*The data*:
## START
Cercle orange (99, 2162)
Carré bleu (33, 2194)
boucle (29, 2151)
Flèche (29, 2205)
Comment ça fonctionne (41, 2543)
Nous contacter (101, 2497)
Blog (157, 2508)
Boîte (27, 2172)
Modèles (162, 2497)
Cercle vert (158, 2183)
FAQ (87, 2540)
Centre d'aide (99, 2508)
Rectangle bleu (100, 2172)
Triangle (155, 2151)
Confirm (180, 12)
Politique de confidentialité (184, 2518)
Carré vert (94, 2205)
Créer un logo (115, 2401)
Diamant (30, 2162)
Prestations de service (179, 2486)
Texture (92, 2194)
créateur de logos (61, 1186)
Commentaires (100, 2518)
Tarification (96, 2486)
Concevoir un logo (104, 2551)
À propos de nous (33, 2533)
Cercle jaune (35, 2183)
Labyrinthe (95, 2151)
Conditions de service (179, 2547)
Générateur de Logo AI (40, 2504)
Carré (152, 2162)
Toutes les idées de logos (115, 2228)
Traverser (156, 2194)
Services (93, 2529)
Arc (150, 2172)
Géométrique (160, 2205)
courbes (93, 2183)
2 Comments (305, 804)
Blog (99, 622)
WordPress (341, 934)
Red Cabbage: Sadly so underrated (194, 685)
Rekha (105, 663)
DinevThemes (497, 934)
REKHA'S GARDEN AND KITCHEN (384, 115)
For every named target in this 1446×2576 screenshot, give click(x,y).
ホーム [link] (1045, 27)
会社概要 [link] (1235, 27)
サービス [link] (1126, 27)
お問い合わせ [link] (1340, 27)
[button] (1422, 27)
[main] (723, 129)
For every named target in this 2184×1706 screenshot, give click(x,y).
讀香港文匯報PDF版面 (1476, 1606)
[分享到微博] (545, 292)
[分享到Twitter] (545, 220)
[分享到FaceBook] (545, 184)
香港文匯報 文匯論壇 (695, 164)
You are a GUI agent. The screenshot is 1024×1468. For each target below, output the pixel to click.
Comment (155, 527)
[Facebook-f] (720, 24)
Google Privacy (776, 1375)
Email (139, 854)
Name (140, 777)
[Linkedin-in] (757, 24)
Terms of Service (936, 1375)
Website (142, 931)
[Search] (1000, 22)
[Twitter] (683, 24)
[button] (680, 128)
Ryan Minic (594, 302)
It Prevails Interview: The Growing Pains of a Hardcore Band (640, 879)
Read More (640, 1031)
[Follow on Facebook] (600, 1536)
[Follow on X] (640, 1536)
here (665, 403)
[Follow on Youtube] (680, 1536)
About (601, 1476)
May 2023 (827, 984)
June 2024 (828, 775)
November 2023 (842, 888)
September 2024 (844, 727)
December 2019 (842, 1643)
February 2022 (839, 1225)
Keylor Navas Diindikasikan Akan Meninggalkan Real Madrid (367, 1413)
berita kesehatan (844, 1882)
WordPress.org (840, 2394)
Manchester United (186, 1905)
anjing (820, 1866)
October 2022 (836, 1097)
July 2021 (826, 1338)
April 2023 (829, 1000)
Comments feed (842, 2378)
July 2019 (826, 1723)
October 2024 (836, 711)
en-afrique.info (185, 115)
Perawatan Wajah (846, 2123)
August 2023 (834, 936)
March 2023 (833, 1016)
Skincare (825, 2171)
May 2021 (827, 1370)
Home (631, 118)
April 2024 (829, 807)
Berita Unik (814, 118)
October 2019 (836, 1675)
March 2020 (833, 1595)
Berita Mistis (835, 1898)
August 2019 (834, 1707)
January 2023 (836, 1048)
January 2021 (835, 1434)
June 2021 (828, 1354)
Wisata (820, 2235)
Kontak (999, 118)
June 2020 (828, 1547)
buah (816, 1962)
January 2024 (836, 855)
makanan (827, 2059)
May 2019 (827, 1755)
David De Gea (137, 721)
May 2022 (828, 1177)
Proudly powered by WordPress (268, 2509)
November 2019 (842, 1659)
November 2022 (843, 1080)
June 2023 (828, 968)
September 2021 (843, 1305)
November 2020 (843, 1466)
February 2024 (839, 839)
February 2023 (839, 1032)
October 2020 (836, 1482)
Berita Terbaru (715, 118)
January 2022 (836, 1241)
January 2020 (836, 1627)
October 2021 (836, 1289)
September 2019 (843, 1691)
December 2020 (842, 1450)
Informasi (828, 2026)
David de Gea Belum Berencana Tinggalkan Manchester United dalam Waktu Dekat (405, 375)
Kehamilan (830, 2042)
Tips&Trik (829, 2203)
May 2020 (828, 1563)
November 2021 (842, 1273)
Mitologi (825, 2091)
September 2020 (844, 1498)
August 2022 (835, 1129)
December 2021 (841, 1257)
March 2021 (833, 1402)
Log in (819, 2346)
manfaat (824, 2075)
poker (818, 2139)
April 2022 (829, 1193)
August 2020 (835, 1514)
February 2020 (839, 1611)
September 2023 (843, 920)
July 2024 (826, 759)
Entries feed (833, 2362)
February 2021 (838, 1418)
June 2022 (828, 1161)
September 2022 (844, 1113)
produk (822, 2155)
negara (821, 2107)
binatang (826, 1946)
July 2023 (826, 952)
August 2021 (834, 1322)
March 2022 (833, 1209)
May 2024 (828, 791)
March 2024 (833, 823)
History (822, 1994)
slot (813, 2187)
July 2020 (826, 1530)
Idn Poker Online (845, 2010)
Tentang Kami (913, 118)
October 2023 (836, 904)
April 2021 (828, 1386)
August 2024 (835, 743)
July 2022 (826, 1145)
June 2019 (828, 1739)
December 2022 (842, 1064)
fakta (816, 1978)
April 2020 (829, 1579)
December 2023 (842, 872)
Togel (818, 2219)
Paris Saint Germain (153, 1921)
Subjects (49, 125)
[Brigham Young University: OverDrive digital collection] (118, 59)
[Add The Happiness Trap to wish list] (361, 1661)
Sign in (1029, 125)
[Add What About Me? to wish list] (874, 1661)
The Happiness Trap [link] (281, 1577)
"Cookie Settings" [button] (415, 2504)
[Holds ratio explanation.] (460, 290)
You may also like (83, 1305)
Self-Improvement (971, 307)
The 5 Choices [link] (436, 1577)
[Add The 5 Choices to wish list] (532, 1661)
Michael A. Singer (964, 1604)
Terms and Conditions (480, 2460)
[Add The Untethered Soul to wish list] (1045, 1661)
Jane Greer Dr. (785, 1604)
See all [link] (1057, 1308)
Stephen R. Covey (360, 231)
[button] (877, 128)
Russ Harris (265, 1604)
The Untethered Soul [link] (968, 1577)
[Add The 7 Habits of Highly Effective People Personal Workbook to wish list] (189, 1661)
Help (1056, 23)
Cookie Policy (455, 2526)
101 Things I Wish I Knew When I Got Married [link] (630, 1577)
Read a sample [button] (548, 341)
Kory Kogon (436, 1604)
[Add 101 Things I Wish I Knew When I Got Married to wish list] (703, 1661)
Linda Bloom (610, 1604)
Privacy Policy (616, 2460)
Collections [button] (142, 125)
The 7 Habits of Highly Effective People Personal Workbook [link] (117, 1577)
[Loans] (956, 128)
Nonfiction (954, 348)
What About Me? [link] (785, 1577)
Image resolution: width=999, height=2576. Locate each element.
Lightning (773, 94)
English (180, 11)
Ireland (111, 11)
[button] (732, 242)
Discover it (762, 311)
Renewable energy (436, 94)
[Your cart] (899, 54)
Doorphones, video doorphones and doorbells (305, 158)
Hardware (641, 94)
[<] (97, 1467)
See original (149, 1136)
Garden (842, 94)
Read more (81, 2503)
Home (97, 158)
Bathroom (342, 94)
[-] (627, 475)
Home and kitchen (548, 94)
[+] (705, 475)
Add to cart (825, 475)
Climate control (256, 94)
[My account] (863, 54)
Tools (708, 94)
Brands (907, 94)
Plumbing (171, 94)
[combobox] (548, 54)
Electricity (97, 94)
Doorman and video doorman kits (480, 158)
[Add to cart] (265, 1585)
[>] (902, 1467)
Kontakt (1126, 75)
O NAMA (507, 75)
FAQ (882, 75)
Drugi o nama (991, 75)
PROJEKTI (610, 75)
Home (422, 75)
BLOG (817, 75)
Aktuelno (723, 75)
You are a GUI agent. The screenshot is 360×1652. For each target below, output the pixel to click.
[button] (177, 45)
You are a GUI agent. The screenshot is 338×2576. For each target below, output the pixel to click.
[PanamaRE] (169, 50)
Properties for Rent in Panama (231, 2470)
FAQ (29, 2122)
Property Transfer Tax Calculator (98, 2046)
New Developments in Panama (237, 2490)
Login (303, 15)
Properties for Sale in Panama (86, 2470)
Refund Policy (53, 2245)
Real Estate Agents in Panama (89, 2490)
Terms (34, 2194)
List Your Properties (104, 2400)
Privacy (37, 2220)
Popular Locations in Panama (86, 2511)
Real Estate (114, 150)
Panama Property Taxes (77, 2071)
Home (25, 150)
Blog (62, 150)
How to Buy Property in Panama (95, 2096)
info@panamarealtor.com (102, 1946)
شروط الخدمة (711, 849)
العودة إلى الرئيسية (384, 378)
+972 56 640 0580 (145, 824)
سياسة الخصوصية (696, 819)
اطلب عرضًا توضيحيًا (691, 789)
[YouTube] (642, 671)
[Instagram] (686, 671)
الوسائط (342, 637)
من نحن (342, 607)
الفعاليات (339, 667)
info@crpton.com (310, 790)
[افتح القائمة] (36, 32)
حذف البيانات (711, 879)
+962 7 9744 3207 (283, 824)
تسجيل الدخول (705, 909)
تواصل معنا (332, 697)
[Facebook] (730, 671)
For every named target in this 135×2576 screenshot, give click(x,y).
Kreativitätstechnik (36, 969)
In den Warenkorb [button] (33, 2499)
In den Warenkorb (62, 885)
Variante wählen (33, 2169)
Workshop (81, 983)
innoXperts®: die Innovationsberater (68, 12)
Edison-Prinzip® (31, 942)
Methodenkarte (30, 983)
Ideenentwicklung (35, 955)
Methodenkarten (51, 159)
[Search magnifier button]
## END
*What to do*: Reproduce the data starting with the line that contains "[Follow on Facebook] (600, 1536)" and going on through the line that contains "poker (818, 2139)", with "November" replaced by "Nov." and everything else left unchanged.

*Written solution*:
[Follow on Facebook] (600, 1536)
[Follow on X] (640, 1536)
here (665, 403)
[Follow on Youtube] (680, 1536)
About (601, 1476)
May 2023 (827, 984)
June 2024 (828, 775)
Nov. 2023 (842, 888)
September 2024 (844, 727)
December 2019 (842, 1643)
February 2022 (839, 1225)
Keylor Navas Diindikasikan Akan Meninggalkan Real Madrid (367, 1413)
berita kesehatan (844, 1882)
WordPress.org (840, 2394)
Manchester United (186, 1905)
anjing (820, 1866)
October 2022 (836, 1097)
July 2021 (826, 1338)
April 2023 (829, 1000)
Comments feed (842, 2378)
July 2019 (826, 1723)
October 2024 (836, 711)
en-afrique.info (185, 115)
Perawatan Wajah (846, 2123)
August 2023 (834, 936)
March 2023 (833, 1016)
Skincare (825, 2171)
May 2021 (827, 1370)
Home (631, 118)
April 2024 (829, 807)
Berita Unik (814, 118)
October 2019 (836, 1675)
March 2020 (833, 1595)
Berita Mistis (835, 1898)
August 2019 (834, 1707)
January 2023 (836, 1048)
January 2021 (835, 1434)
June 2021 (828, 1354)
Wisata (820, 2235)
Kontak (999, 118)
June 2020 (828, 1547)
buah (816, 1962)
January 2024 (836, 855)
makanan (827, 2059)
May 2019 (827, 1755)
David De Gea (137, 721)
May 2022 (828, 1177)
Proudly powered by WordPress (268, 2509)
Nov. 2019 (842, 1659)
Nov. 2022 (843, 1080)
June 2023 (828, 968)
September 2021 (843, 1305)
Nov. 2020 (843, 1466)
February 2024 (839, 839)
February 2023 (839, 1032)
October 2020 (836, 1482)
Berita Terbaru (715, 118)
January 2022 (836, 1241)
January 2020 (836, 1627)
October 2021 (836, 1289)
September 2019 (843, 1691)
December 2020 (842, 1450)
Informasi (828, 2026)
David de Gea Belum Berencana Tinggalkan Manchester United dalam Waktu Dekat (405, 375)
Kehamilan (830, 2042)
Tips&Trik (829, 2203)
May 2020 (828, 1563)
Nov. 2021 (842, 1273)
Mitologi (825, 2091)
September 2020 (844, 1498)
August 2022 (835, 1129)
December 2021 (841, 1257)
March 2021 (833, 1402)
Log in (819, 2346)
manfaat (824, 2075)
poker (818, 2139)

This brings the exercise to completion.